I used to serve a different God. I was a surfer, and the ocean was my god. I won’t ever forget the first wave I caught at Folly Beach, South Carolina that summer. I was probably only 11 or 12 years old and that wave was probably only three or four feet. But the feeling I got when I stood up on that board and made it down the face of that wave was like nothing I had ever experienced. Just like the addict who is hooked from the first hit off the pipe, I was an addict from that wave forward.
You may think that my god analogy is a bit extreme or radical …but I don’t. I view a god as anything that we look to for fulfillment, meaning, and purpose. I view a god as that which we orient our entire lives and futures around. My belief is, whatever it is that dominates our thoughts is most certainly a reflection of who or what god we are serving. And by that definition, the ocean was my god. I worshiped at the altar of the next great swell.
But the ocean left me frustrated and unfulfilled. It was undependable. It left me empty… still knowing in the depths of my heart that something was missing in my life. But as I sit here and reflect upon those frustrations and disappointments, I realize there is a specific frustration that I have found Christianity and surfing to have in common.

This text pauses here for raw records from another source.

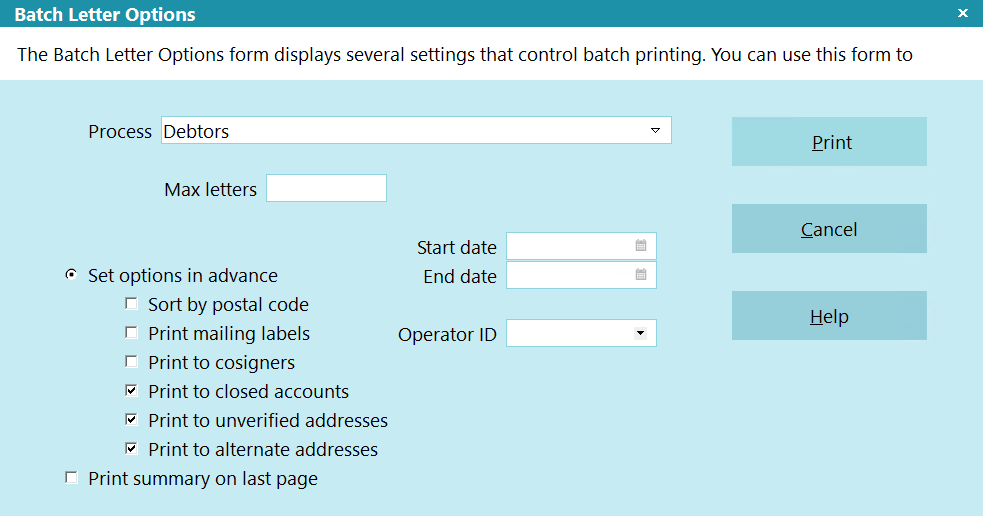983x516 pixels.
Task: Check Print mailing labels option
Action: pyautogui.click(x=131, y=333)
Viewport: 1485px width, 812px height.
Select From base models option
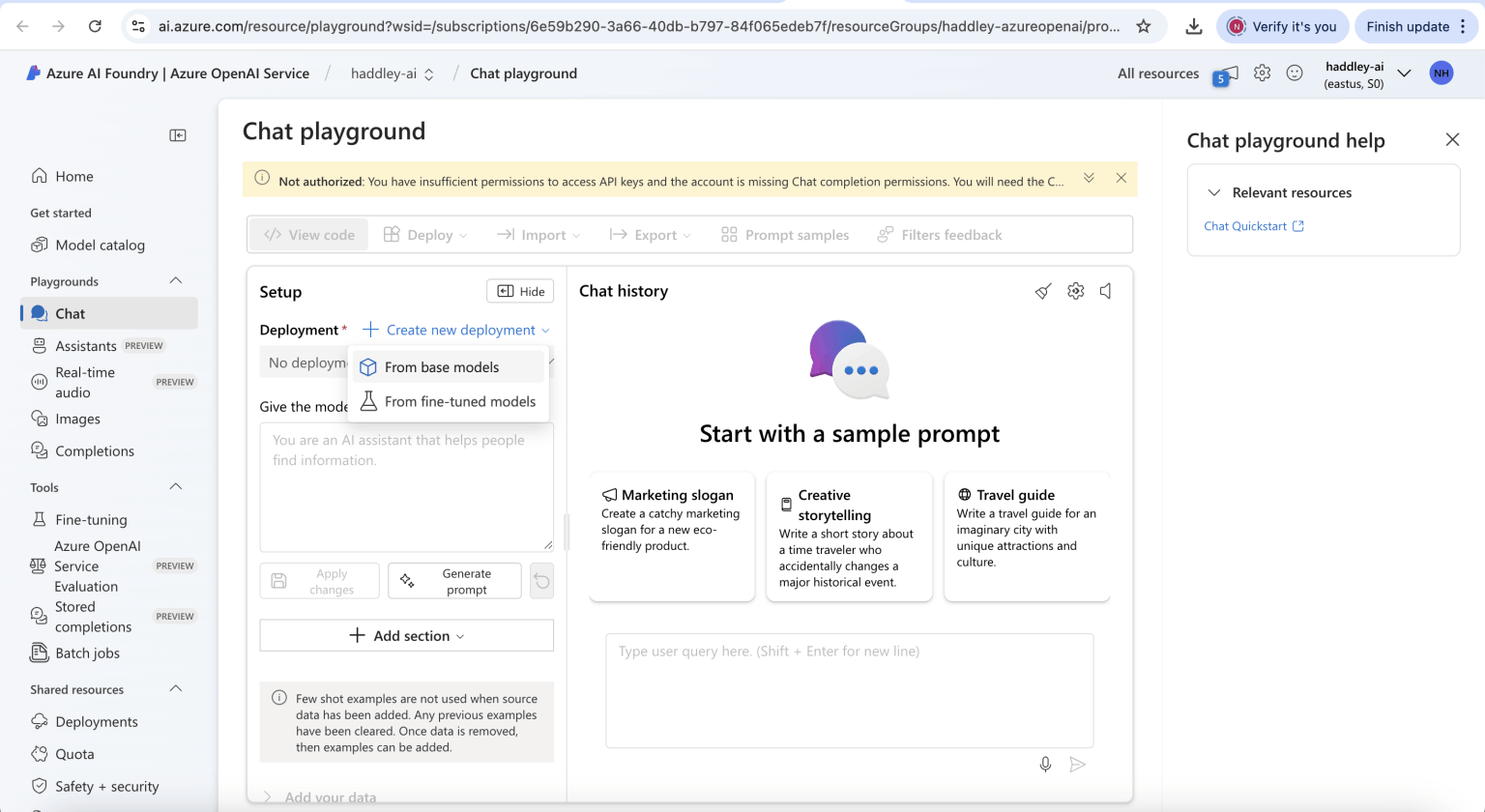coord(442,367)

One of the great frustrations of surfing was the inability to articulate and share my experience to someone who was not there. You see, I can try to tell you about that day when I found myself in the water surrounded by 5-10 other men….all starting intently at the horizon…but no-one saying a word, our anxiety growing with each passing minute. We knew what was coming. I can try to describe to you how the atmosphere was so still, so quiet, so eerie. How the surface of the water was so calm that it just looked like one big sheet of dark blue glass…as we waited.

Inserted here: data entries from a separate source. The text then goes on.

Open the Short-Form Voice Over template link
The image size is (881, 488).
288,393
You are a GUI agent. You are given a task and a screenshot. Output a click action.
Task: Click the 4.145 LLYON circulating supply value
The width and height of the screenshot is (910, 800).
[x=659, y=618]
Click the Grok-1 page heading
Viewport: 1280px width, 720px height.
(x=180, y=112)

I can try to tell you what you feel when you finally see it rising up in the distance. How it approaches in a manner that seems so deceptively slow at first. And with each passing second it seems to be picking up pace as it gets larger and larger. What just a few minutes ago was a calm sheet of glass begins to stand straight up, vertical, and has developed this crest, this lip, that is getting ready to fold over on top of itself.
I can try to articulate what it was like when that lip finally descended and crashed down upon the surface of the ocean… how the stillness and the calm and the quiet was interrupted with a thunder that many surfers describe as like the sound of a freight train approaching. And like a freight train causes the ground to shake as it thunders toward you… the surface of the surrounding water began to ripple and shake even as the wave was still off in the distance…almost as if the water itself knew what was coming and began to tremble in fear.
But here is the frustration behind it…no matter how much time I take trying to craft the right words to convey the power and beauty of a wave and what it feels like to ride something so mighty… you will still never know. You simply were not there. You did not experience it! I can use words like “dark blue glass” and “thunder” and “roar” and use analogies that describe it like a “freight train”, but they are all inadequate. It is like trying to describe the taste of orange juice to someone who has never tasted it. You can try, but they will never know until they have tasted it for themselves.
And so I found that to be one of the great frustrations of surfing…that the greater and more epic the swell was…the greater desire I would have to share that experience with those I loved the most. I would have a yearning to share the excitement and joy of what I had just experienced but unable to do so because they did not share the experience with me. No matter how much joy and excitement and crafty words I would use, the countenance of their face said it all…they just didn’t get it.
And I have found that to be one of the great frustrations of Christianity as well…the inability to articulate this God that I have come to know. The inability to convey the beauty of what it’s like to hear His voice. The inability to express and share what it’s like in that moment when you truly realize you are in His presence. I can try to craft words and sentences to describe what it was like that day when I saw Him and I realized the insignificance of all the things I thought mattered. What it was like on that day when I wept in His presence as He revealed his goodness to me. I want to be able to describe how I have found that even His voice of conviction to be so sweet. But I simply cannot find words. They all fall woefully short. You only know if you have been there yourself. You only understand if you have heard the voice yourself.
And so, like surfing, I find myself frustrated. And I have found that frustration to lead to feelings of pity toward those that have not heard His voice and do not know Him. Now I don’t mean that pity of condescension and superiority as we think of it today. I mean that pity as it was used in the original meaning of the word… a pity that is full of genuine sorrow and sadness for them. A grieving in my heart and spirit because I have been somewhere and experienced something so good and yet cannot articulate it well enough to persuade them to experience it for themselves. I have sorrow for them because of what they are missing out on.
I wonder if that will be the greatest misery of hell. Maybe it won’t be the fire and the flames. Maybe it will be, that on that day of judgment, when every knee bows, the depths of their soul will weep and grieve because they will at last see the beauty for themselves. They will finally hear the voice. They will finally understand. But it will be too late. Maybe the greatest torment of hell won’t be where they are….but an eternity of knowing where they could have been.